• REQUIRED WORK: The answer must consist of every line in the records that contains the word "computer".

• RECORDS SUPPLIED:

----------

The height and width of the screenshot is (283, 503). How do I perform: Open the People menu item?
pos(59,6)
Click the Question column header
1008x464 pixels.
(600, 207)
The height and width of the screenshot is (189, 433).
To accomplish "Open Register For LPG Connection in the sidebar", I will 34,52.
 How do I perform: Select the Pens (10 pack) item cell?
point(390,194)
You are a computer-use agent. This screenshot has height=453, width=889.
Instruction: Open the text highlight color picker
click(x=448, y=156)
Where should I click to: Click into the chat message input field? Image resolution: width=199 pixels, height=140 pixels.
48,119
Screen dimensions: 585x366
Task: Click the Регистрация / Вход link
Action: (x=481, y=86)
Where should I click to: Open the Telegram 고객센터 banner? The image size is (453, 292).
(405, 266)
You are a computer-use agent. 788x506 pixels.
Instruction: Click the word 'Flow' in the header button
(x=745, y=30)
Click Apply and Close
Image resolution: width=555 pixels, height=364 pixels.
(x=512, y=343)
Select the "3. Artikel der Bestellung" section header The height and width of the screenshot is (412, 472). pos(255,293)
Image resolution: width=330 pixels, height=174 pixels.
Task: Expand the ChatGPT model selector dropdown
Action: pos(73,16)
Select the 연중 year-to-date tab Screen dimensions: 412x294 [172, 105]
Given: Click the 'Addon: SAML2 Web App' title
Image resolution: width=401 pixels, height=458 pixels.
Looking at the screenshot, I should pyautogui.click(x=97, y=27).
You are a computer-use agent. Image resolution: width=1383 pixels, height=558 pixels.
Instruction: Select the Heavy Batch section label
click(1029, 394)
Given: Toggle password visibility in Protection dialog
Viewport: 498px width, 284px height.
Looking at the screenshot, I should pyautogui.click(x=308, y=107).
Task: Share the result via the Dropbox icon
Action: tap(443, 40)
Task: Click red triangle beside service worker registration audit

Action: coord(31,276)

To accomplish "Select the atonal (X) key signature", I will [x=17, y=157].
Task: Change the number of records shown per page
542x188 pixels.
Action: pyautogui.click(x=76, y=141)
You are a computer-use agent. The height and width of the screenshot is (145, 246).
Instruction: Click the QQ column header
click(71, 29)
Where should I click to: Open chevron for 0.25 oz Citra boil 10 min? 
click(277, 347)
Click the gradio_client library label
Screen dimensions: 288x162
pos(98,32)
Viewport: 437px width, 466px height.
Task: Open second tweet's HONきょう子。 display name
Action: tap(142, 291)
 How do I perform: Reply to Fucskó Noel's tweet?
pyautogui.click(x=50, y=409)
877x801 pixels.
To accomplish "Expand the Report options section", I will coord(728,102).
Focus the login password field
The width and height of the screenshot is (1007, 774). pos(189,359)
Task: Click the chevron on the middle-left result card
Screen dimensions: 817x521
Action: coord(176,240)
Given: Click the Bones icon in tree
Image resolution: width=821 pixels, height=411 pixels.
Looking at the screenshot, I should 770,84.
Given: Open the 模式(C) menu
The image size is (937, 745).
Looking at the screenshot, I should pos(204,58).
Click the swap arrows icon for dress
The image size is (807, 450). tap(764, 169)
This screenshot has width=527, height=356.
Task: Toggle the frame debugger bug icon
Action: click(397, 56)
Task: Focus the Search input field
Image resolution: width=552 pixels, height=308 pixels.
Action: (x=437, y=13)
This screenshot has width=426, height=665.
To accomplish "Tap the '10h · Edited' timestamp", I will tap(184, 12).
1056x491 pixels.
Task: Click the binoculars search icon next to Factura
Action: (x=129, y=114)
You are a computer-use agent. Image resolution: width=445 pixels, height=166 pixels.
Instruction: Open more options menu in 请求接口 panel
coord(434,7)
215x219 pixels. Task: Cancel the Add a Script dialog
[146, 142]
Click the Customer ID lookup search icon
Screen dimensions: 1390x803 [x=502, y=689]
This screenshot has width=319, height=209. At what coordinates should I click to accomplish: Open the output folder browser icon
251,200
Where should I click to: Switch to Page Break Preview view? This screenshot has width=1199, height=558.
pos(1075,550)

----------

• WRITTEN ANSWER:
You are a computer-use agent. This screenshot has height=453, width=889.
You are a computer-use agent. 788x506 pixels.
You are a computer-use agent. Image resolution: width=1383 pixels, height=558 pixels.
You are a computer-use agent. The height and width of the screenshot is (145, 246).
You are a computer-use agent. Image resolution: width=445 pixels, height=166 pixels.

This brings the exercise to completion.